Chapter 374,203 wordsPublic domain

And although he loved her the more for the pity that melted him every time he thought of that past she was forced to crowd out of her memory would she live at all, and admired her increasingly that she had risen to such triumphant heights of character and fortune above that Paphian ruin, he was appalled at the thought of introducing her into the line of mothers of the house of Ordham. If Mabel’s boy had only lived! Or if he could be sure that Styr would have no children. But to have his possible sons and daughters cower from their fellows under the knowledge that their mother had been a woman of the streets—he was no longer young and indolent enough, careless and arrogant enough, to quaff his goblet to the dregs with no thought of the morrow.

If Styr had been one of the world’s great singers for twenty years, that would be quite another matter. Ugly facts disappear into the alembic of Fame to emerge picturesque fiction. In course of time history would relate that one of the Countesses of Bridgminster had been a famous prima donna, her descendants would point with pride to her pictures by Lenbach and Sargent in the gallery of Ordham. But Munich was not the world, and although Styr had triumphed briefly in London, it was as a “discovery,” not as a prima donna of established fame. Nor had she more than a year left in which to make a world-wide reputation, for she must leave the stage if she married him. He knew that he should win on this point, if he was able to overcome her scruples and marry her at all; but the result would be, as she well knew, an immediate—and fatally easy—disinterring of her past, a past which her brief and narrow career would by no means annul. And neither wealth nor abilities nor the great name he now bore would enable him to force his wife upon those circles which, representing their countries abroad, are compelled to exercise, or simulate, a rigidity of convention which London and other great capitals can afford to disdain.

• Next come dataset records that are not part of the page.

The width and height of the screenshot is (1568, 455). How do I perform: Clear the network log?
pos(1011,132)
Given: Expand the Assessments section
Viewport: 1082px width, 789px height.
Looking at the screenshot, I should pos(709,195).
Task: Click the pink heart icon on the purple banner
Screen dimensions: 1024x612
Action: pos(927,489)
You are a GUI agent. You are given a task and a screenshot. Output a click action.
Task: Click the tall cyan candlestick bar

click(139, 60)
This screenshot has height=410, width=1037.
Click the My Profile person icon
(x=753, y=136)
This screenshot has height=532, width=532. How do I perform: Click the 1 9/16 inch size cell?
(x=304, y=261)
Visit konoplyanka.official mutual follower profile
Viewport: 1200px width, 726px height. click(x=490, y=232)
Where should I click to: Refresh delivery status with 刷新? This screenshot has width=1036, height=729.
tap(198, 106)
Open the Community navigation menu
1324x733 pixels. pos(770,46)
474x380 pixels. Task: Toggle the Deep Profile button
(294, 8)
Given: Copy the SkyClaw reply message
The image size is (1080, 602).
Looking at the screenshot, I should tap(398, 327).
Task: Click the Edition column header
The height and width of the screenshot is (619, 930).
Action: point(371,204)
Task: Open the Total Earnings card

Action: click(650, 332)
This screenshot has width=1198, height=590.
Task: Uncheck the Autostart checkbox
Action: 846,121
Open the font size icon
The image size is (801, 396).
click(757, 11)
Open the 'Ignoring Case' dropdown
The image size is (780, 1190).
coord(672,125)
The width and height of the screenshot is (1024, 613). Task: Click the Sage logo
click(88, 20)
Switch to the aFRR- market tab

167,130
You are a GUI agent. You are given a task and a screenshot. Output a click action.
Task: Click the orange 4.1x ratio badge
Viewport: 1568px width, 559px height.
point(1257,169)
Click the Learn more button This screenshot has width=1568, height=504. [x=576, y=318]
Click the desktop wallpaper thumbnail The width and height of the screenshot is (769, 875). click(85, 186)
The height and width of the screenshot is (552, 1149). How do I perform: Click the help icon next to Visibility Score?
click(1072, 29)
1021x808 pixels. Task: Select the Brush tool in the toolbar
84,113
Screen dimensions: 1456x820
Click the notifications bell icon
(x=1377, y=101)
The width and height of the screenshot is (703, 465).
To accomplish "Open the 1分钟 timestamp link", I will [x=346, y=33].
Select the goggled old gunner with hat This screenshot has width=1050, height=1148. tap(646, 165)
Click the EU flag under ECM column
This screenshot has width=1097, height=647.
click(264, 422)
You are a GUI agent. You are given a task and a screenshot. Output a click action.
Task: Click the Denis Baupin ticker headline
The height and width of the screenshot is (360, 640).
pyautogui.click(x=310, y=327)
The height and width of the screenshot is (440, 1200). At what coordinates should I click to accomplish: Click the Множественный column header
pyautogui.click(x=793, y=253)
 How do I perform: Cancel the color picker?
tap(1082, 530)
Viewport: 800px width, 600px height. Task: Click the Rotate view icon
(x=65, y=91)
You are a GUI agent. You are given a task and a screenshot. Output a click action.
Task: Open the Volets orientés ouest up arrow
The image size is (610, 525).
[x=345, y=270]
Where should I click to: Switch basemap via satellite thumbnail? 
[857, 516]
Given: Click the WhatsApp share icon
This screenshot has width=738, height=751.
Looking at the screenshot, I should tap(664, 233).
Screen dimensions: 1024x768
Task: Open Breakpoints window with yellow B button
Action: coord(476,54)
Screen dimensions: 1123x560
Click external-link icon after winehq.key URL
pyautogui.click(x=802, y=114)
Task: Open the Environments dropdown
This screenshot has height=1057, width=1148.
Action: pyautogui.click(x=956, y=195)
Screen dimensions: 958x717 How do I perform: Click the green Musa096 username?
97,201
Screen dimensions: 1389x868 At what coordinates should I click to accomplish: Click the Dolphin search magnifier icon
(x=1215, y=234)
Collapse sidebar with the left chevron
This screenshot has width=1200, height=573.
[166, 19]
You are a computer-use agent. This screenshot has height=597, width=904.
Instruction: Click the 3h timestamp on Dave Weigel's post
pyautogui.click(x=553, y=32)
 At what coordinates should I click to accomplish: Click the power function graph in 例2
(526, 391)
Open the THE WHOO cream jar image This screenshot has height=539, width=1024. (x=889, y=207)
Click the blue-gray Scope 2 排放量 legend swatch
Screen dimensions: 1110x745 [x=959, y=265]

He tortured his mind for a restless day, roaming over the castle and the moors, but could think of no way out of the difficulty save to leave the problem to time. In any case, they could not marry for a year; two years would be more decent still. They might mutually agree to leave the question unopened for that length of time. During that period many things might happen; she might become so famous in the Anglo-Saxon world that, as is often the case, mere time would be annihilated by the dazzle of her reputation,—people would talk of her as if “they had known her always”; an experience which has its annoyances for those that resent having ten or twenty years added to their age, but not without its compensations. He, also, should be on his way toward establishment; for although it was not likely that any influence he could bring to bear would lessen the prescribed term of probation, those two years would give him opportunities to show his mettle, and he could rise rapidly enough thereafter. Yes, by degrees, the marriage might be accomplished, or it was possible they both might fear to disturb a relation in which they had found happiness; although it was his disposition to do all honour to the woman he loved, compensate her to the fullest degree for all she had been made to endure by malignant circumstances; and at the base of his nature was a love of order, of regularity. Like many another man, he might enter lightly enough into a liaison; but deliberately to contemplate one that should last the lifetime of himself and the woman for whom he felt all the refinements as well as the passions of love which a man generally reserves for his wife—it seemed to him an ugly and a grotesque jumble of contradictions. Better renounce diplomacy at once and seek usefulness in other ways. Moreover, he wanted her constant companionship.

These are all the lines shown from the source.